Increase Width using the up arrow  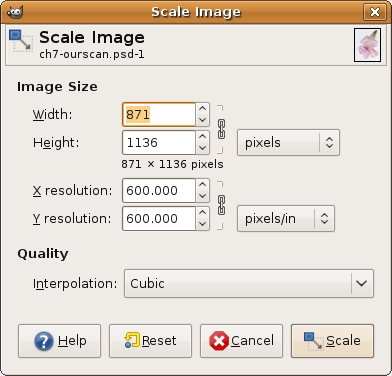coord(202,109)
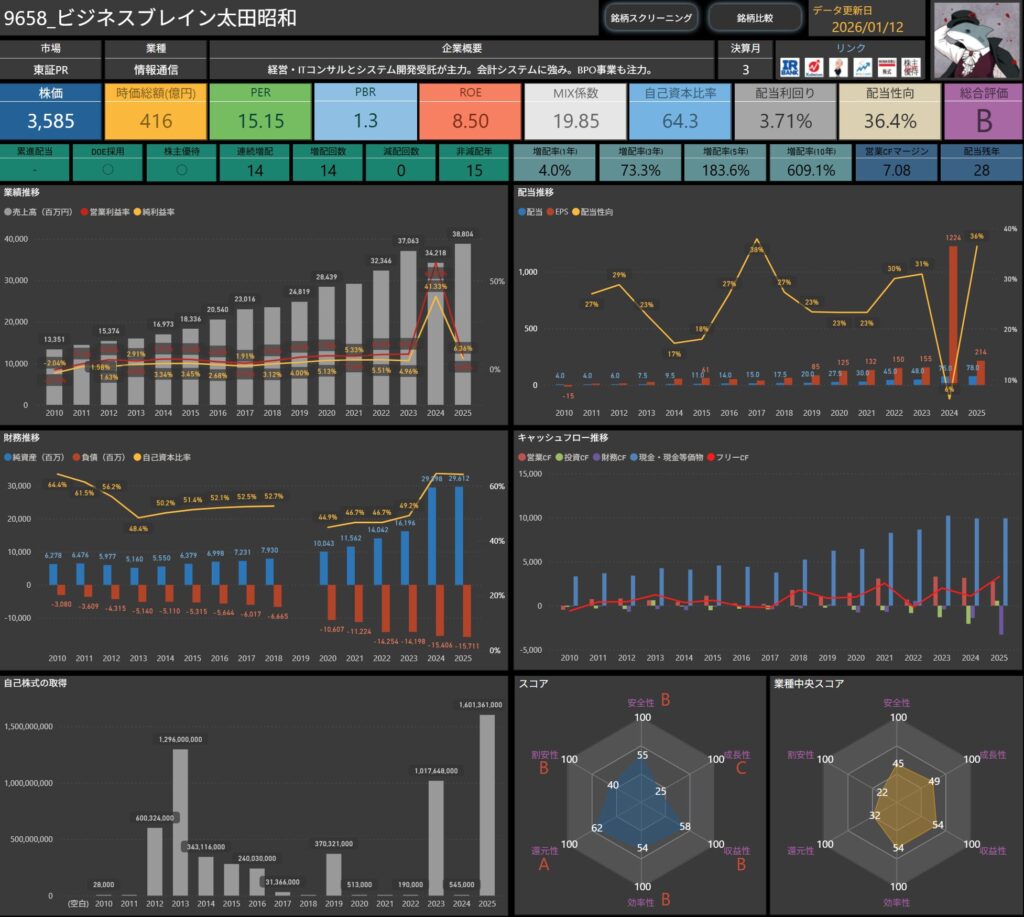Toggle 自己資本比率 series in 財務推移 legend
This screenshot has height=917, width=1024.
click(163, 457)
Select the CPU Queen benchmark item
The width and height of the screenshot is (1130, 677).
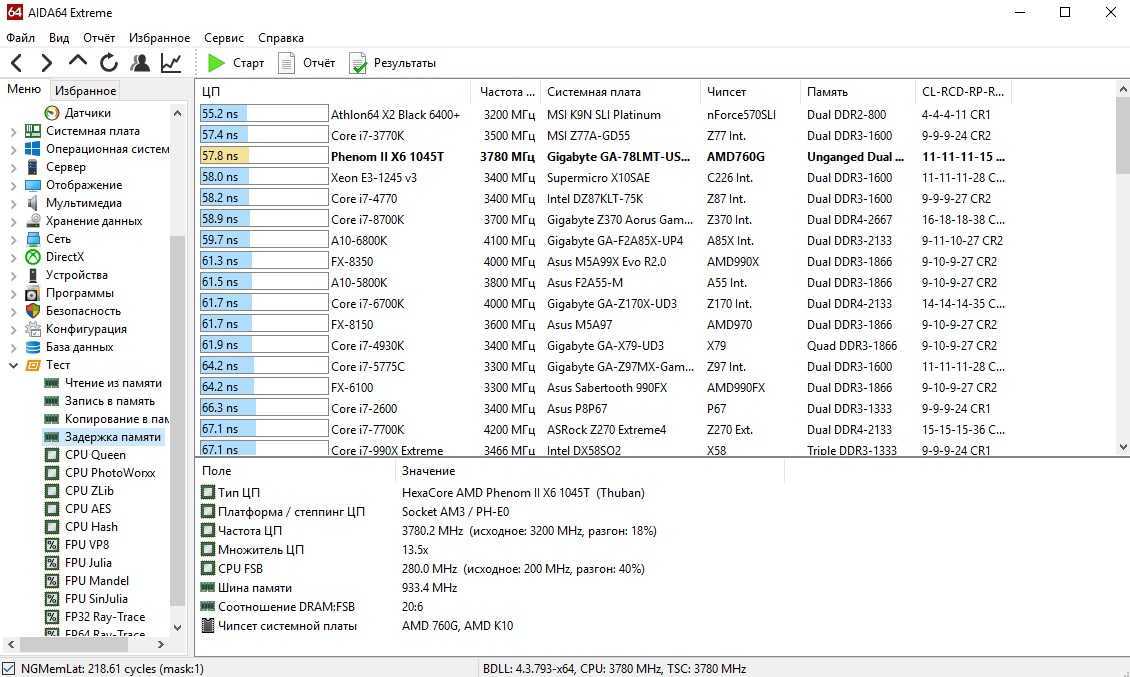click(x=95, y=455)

★ ★ ★ ★

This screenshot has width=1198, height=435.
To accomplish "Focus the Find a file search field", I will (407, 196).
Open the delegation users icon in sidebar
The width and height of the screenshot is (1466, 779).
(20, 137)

★ ★ ★ ★

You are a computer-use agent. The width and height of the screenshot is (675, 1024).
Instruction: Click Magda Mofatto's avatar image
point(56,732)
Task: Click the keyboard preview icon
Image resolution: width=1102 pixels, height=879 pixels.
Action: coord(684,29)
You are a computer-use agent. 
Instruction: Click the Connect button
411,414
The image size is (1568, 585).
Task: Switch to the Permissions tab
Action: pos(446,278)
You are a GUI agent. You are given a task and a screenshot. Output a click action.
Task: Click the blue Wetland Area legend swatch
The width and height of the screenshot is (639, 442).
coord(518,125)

★ ★ ★ ★

Aim of the exercise = Whenever a line in the material contains the word "agent", copy that line.

Response box =
You are a computer-use agent. The width and height of the screenshot is (675, 1024).
You are a computer-use agent. 
You are a GUI agent. You are given a task and a screenshot. Output a click action.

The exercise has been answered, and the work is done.